#### [Instructions for the task]
Every entry below should be written out again exactly.
::::
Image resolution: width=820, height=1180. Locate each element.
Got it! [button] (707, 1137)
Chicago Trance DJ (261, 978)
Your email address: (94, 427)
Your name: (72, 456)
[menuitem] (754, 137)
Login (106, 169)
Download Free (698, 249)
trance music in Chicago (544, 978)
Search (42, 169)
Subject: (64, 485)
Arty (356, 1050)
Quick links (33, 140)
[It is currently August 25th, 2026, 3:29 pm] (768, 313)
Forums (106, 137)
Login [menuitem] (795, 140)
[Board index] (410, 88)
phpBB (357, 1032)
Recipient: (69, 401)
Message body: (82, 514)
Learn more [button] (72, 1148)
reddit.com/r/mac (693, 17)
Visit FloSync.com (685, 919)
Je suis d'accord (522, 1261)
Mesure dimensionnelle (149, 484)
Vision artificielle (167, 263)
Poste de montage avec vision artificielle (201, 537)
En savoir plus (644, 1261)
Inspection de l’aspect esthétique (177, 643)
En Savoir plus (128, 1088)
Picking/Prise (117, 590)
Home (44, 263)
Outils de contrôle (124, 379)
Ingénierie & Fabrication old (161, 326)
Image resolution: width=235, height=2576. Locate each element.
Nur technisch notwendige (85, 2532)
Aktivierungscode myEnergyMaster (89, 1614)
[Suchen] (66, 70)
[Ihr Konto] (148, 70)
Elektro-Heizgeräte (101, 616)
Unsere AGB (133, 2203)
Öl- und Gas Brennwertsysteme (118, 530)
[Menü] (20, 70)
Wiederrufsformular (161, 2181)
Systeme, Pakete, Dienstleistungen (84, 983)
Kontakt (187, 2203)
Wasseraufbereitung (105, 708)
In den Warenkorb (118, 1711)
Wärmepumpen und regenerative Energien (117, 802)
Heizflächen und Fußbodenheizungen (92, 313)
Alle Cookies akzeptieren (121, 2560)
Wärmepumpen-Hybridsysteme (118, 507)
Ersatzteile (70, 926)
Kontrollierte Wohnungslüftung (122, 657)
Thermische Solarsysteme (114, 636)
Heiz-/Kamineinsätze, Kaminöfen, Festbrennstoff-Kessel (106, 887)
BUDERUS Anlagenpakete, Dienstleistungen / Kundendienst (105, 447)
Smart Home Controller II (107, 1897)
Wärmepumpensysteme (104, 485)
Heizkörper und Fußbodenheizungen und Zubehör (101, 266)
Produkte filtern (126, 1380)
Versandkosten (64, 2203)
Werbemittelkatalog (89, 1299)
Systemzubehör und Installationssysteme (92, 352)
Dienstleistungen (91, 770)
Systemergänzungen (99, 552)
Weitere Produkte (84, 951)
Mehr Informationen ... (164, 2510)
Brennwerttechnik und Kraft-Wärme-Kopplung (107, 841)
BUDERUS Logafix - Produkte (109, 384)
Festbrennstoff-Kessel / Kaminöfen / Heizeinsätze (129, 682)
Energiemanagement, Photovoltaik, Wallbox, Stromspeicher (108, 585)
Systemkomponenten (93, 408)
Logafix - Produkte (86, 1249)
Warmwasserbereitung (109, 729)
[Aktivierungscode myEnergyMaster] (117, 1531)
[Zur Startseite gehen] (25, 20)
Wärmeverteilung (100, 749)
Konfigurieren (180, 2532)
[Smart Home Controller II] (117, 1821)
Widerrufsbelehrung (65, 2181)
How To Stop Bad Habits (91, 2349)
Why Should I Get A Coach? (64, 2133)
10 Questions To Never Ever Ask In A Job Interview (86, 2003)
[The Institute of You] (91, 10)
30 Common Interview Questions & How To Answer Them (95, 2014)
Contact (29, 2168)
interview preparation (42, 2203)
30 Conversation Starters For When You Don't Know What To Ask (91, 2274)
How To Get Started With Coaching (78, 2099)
::::
#### [Answer section]
Image resolution: width=820, height=1180. Locate each element.
Got it! [button] (707, 1137)
Chicago Trance DJ (261, 978)
Your email address: (94, 427)
Your name: (72, 456)
[menuitem] (754, 137)
Login (106, 169)
Download Free (698, 249)
trance music in Chicago (544, 978)
Search (42, 169)
Subject: (64, 485)
Arty (356, 1050)
Quick links (33, 140)
[It is currently August 25th, 2026, 3:29 pm] (768, 313)
Forums (106, 137)
Login [menuitem] (795, 140)
[Board index] (410, 88)
phpBB (357, 1032)
Recipient: (69, 401)
Message body: (82, 514)
Learn more [button] (72, 1148)
reddit.com/r/mac (693, 17)
Visit FloSync.com (685, 919)
Je suis d'accord (522, 1261)
Mesure dimensionnelle (149, 484)
Vision artificielle (167, 263)
Poste de montage avec vision artificielle (201, 537)
En savoir plus (644, 1261)
Inspection de l’aspect esthétique (177, 643)
En Savoir plus (128, 1088)
Picking/Prise (117, 590)
Home (44, 263)
Outils de contrôle (124, 379)
Ingénierie & Fabrication old (161, 326)
Image resolution: width=235, height=2576. Locate each element.
Nur technisch notwendige (85, 2532)
Aktivierungscode myEnergyMaster (89, 1614)
[Suchen] (66, 70)
[Ihr Konto] (148, 70)
Elektro-Heizgeräte (101, 616)
Unsere AGB (133, 2203)
Öl- und Gas Brennwertsysteme (118, 530)
[Menü] (20, 70)
Wiederrufsformular (161, 2181)
Systeme, Pakete, Dienstleistungen (84, 983)
Kontakt (187, 2203)
Wasseraufbereitung (105, 708)
In den Warenkorb (118, 1711)
Wärmepumpen und regenerative Energien (117, 802)
Heizflächen und Fußbodenheizungen (92, 313)
Alle Cookies akzeptieren (121, 2560)
Wärmepumpen-Hybridsysteme (118, 507)
Ersatzteile (70, 926)
Kontrollierte Wohnungslüftung (122, 657)
Thermische Solarsysteme (114, 636)
Heiz-/Kamineinsätze, Kaminöfen, Festbrennstoff-Kessel (106, 887)
BUDERUS Anlagenpakete, Dienstleistungen / Kundendienst (105, 447)
Smart Home Controller II (107, 1897)
Wärmepumpensysteme (104, 485)
Heizkörper und Fußbodenheizungen und Zubehör (101, 266)
Produkte filtern (126, 1380)
Versandkosten (64, 2203)
Werbemittelkatalog (89, 1299)
Systemzubehör und Installationssysteme (92, 352)
Dienstleistungen (91, 770)
Systemergänzungen (99, 552)
Weitere Produkte (84, 951)
Mehr Informationen ... (164, 2510)
Brennwerttechnik und Kraft-Wärme-Kopplung (107, 841)
BUDERUS Logafix - Produkte (109, 384)
Festbrennstoff-Kessel / Kaminöfen / Heizeinsätze (129, 682)
Energiemanagement, Photovoltaik, Wallbox, Stromspeicher (108, 585)
Systemkomponenten (93, 408)
Logafix - Produkte (86, 1249)
Warmwasserbereitung (109, 729)
[Aktivierungscode myEnergyMaster] (117, 1531)
[Zur Startseite gehen] (25, 20)
Wärmeverteilung (100, 749)
Konfigurieren (180, 2532)
[Smart Home Controller II] (117, 1821)
Widerrufsbelehrung (65, 2181)
How To Stop Bad Habits (91, 2349)
Why Should I Get A Coach? (64, 2133)
10 Questions To Never Ever Ask In A Job Interview (86, 2003)
[The Institute of You] (91, 10)
30 Common Interview Questions & How To Answer Them (95, 2014)
Contact (29, 2168)
interview preparation (42, 2203)
30 Conversation Starters For When You Don't Know What To Ask (91, 2274)
How To Get Started With Coaching (78, 2099)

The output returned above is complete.